# Task to complete
Gather the lines below that include the string "computer", copying each in full.

[Task material — start]

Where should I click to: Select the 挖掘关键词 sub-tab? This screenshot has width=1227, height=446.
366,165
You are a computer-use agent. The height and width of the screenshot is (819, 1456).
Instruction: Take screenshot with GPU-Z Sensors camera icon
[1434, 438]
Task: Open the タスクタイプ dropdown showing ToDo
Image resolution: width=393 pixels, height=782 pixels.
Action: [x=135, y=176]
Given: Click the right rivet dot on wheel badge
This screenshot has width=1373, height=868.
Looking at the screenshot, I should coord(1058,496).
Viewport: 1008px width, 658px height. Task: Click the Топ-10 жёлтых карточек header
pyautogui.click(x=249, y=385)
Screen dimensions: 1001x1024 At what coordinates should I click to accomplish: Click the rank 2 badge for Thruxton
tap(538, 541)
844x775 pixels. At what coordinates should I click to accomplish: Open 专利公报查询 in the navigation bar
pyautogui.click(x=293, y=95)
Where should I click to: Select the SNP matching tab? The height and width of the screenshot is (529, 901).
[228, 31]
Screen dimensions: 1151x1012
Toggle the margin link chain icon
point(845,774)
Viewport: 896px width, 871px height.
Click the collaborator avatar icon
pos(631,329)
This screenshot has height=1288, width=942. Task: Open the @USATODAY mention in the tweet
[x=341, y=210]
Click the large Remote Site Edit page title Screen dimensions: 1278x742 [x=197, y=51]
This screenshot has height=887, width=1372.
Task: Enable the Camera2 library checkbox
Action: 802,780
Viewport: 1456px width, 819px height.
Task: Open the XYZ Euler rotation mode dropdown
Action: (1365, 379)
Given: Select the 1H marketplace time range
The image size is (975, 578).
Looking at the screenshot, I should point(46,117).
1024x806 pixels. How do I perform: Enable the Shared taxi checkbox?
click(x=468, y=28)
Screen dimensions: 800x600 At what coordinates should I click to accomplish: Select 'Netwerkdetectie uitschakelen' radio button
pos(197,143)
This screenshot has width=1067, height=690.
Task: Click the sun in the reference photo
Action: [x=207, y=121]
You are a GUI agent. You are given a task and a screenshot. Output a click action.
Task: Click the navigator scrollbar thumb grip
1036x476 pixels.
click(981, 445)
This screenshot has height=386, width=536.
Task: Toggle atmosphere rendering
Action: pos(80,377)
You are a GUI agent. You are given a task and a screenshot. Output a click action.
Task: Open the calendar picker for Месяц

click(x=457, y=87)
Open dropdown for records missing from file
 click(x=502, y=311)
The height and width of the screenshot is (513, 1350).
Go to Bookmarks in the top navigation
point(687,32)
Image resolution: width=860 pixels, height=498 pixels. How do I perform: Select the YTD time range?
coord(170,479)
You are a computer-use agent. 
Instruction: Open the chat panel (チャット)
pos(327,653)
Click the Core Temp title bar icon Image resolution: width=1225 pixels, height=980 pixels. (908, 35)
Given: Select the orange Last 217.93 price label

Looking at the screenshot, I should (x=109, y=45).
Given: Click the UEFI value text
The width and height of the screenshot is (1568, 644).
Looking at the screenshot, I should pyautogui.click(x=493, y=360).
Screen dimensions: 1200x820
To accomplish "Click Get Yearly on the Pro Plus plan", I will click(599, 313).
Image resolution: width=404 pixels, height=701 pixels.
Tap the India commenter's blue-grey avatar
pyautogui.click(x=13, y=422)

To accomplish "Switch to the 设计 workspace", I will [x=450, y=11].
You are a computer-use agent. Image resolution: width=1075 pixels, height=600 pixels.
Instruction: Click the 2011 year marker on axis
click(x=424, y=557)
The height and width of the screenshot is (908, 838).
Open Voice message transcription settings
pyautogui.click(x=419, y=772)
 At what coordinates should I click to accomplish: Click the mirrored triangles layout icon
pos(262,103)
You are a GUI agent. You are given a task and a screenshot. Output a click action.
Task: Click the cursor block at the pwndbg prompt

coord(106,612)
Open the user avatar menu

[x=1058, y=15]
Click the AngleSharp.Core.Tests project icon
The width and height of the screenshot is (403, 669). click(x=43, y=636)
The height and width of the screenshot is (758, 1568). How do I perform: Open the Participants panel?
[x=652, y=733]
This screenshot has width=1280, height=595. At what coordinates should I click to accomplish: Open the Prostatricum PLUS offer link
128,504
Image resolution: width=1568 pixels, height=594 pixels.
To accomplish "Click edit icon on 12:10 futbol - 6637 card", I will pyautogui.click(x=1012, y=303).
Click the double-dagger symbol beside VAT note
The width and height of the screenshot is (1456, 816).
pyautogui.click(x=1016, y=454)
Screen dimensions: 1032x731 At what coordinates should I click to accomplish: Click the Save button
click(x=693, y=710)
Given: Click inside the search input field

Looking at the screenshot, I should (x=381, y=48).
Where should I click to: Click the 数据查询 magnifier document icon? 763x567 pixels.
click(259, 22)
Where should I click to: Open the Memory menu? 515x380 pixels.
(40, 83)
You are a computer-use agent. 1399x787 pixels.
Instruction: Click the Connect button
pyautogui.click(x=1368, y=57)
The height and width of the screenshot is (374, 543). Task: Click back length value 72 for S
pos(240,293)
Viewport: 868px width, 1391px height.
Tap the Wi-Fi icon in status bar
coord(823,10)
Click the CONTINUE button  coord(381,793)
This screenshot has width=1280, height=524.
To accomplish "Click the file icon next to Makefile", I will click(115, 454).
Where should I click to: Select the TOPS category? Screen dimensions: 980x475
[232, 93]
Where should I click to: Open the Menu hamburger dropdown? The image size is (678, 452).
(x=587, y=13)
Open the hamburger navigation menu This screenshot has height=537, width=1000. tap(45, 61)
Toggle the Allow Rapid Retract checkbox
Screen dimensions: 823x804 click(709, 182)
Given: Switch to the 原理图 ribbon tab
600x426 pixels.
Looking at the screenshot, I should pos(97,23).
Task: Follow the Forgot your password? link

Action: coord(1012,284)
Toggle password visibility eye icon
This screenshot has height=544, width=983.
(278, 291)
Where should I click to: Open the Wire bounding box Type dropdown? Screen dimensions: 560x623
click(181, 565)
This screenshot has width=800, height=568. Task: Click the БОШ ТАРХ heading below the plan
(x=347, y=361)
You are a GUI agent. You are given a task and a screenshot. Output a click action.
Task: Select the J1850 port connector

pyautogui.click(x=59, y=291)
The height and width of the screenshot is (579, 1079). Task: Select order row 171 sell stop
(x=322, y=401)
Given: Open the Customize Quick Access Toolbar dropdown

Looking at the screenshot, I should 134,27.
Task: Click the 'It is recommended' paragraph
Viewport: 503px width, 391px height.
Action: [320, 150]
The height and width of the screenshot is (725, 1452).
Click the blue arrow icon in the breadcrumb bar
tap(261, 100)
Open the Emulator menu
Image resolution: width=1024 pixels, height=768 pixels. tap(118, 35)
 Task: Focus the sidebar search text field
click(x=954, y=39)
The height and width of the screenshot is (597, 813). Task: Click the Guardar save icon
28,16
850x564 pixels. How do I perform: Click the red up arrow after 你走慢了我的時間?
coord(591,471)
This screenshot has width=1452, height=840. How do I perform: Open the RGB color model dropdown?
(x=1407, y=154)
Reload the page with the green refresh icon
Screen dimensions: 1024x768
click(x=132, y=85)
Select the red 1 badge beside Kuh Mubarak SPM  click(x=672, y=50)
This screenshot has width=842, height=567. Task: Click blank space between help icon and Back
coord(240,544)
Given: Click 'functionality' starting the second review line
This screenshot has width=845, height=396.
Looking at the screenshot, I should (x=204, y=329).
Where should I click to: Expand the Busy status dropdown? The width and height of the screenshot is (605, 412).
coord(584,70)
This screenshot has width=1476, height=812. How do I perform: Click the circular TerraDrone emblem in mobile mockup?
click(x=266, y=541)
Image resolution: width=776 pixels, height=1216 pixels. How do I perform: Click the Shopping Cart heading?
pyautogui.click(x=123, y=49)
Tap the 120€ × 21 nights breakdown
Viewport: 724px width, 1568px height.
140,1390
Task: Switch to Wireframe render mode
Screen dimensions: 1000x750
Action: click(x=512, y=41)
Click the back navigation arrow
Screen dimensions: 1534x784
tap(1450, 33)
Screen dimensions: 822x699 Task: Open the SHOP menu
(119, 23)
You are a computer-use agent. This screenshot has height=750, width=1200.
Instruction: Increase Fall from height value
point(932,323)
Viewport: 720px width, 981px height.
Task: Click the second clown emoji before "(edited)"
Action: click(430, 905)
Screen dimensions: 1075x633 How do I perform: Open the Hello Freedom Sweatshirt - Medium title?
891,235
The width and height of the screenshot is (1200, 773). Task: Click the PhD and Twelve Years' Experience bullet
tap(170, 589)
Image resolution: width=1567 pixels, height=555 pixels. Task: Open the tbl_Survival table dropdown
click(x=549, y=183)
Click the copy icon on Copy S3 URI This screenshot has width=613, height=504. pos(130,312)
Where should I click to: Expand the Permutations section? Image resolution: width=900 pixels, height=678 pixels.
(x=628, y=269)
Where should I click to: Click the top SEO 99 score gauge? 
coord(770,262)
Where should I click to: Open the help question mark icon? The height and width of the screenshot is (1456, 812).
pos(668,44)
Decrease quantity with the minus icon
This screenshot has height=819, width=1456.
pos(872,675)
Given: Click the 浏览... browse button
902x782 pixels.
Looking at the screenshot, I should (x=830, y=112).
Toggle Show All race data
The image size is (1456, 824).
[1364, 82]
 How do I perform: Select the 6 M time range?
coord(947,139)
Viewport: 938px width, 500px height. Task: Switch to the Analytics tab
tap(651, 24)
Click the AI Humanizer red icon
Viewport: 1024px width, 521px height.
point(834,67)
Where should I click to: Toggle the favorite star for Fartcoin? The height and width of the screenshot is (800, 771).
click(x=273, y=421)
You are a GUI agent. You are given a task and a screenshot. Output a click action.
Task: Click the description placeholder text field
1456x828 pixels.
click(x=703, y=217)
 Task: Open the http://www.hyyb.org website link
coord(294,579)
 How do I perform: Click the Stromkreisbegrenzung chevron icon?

[Task material — finish]

# Answer section
You are a computer-use agent. The height and width of the screenshot is (819, 1456).
You are a computer-use agent. 
You are a computer-use agent. Image resolution: width=1075 pixels, height=600 pixels.
You are a computer-use agent. 1399x787 pixels.
You are a computer-use agent. This screenshot has height=750, width=1200.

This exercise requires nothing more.